Going down the list in 2005, you can see that Wade Townsend agreed to a deal with TB for well below slot money at No. 8. Mike Pelfrey, on the other hand, held out for about an extra $1.5M when he negotiated his deal at No. 9 with the New York Mets. Cameron Maybin was a tough sign at No. 10 but the Detroit Tigers, who have shown a willingness to pay what it takes to get the players they want, stepped up and gave him a bonus of $500,000-$600,000 over slot.
Mark Pawelek (No. 20 in 2005) and his agent Scott Boras worked out a deal with the Chicago Cubs before the draft for a quarter of a million over slot. Aaron Thompson (No. 22) accepted a signing bonus from the Florida Marlins that was $200,000 below slot.
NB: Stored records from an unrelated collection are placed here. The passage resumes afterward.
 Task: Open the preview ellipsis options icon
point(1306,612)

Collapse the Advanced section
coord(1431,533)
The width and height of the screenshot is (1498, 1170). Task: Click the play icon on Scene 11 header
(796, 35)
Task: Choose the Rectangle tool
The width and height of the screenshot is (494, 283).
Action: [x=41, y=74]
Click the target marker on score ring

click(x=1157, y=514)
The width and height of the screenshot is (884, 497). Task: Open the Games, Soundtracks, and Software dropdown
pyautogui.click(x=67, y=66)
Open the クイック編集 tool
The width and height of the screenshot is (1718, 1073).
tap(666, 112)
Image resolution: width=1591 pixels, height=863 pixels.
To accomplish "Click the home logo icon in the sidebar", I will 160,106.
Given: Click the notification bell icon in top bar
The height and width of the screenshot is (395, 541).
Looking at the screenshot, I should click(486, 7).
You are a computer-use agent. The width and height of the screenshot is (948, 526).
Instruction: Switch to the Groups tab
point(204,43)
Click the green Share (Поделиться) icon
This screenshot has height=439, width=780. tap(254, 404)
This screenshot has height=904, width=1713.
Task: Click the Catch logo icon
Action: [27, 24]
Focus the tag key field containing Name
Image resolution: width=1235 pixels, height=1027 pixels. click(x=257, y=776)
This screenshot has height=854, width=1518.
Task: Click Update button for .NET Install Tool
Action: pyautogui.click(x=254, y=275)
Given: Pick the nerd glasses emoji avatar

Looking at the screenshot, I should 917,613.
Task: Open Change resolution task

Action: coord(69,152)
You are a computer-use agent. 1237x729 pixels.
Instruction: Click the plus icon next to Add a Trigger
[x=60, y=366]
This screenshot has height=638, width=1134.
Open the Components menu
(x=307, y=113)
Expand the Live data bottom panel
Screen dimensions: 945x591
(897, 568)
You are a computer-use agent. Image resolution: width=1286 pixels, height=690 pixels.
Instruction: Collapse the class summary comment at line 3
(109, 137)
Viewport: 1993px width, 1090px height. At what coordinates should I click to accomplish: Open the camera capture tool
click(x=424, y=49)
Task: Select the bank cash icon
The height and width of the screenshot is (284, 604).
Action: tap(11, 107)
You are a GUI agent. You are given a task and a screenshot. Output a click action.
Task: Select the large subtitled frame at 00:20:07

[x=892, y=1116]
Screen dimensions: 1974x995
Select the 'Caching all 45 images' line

In 2006, Detroit found Andrew Miller, the consensus No. 1 pick in the draft, still on the board at No. 6 so they grabbed him and gave the former Tar Heel $3.55M, the highest signing bonus last year. Max Scherzer (No. 11) held out until almost literally the last minute, finally inking a contract with the Arizona Diamondbacks that included a bonus of $3M. A third pitcher—Ian Kennedy of USC—signed with the New York Yankees for $750,000 over slot money at No. 21. Kennedy, by the way, is pitching for the club's High-A affiliate in Tampa and is leading the Florida State League in wins (6), ERA (1.29), and WHIP (0.97). It just shows that you have to be willing to think—and pay—outside the box.
Tyler Colvin (No. 13) was drafted higher than expected because he showed a willingness to accept a bonus that was below slot from the Chicago Cubs, who were looking to save money in the first round to justify Jeff Samardzija's whopping bonus in a later round.
And that's the ins and outs of signing bonuses and slot money.